Swedish author (born 1978)

Sofie Sarenbrant (born 1978) is a Swedish author. Her fictional books about police officer Emma Sköld have sold two million copies in fourteen countries.

==Biography==
Sarenbrant was born in Stockholm on 4 January 1978. At the age of two her family moved to Narebo in Östergötland. After ending school she moved to Västervik where she studied media in high school. She began her journalism career as a freelance journalist for Veckorevyn, she has since worked for Expressen, Friskispressen and Amelia.

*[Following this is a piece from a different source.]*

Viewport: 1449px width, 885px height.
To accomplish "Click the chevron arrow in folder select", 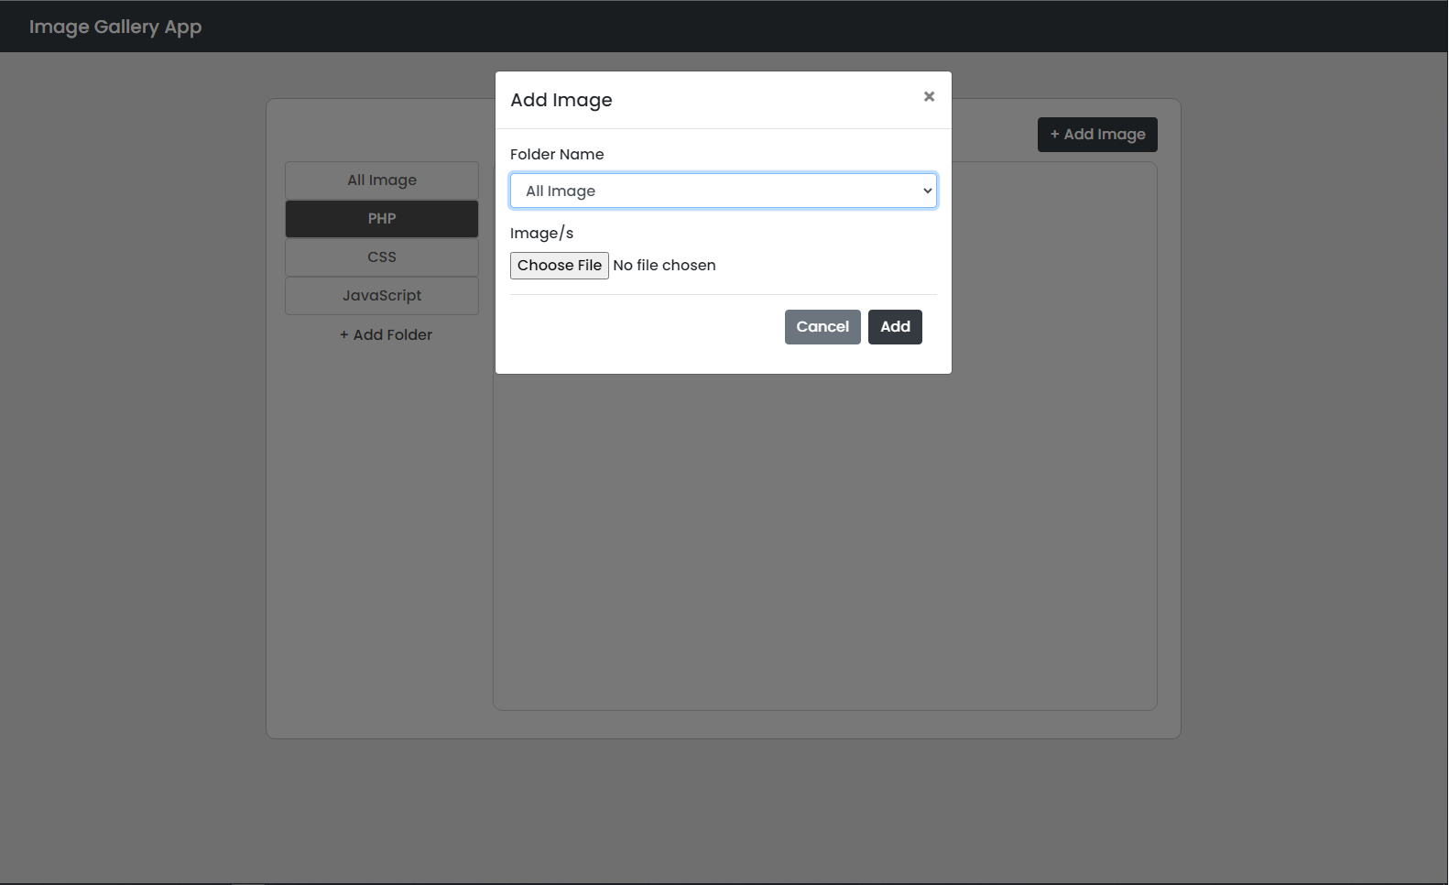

Sarenbrant debuted as an author with the book Vecka 36 in 2010. She is perhaps best known for her series of novels about the police officer Emma Sköld who was introduced in the book Vila i frid. Sarenbrand wanted the lead figure to be a young and ambitious woman, in comparison to the stereotypical image of a police officer as an alcoholic and being depressed. The third book in the series Visning pågår became the best-selling crime novel of 2015, and Tiggaren, the fifth part of the book series became the second best-selling crime novel of 2017 in Sweden.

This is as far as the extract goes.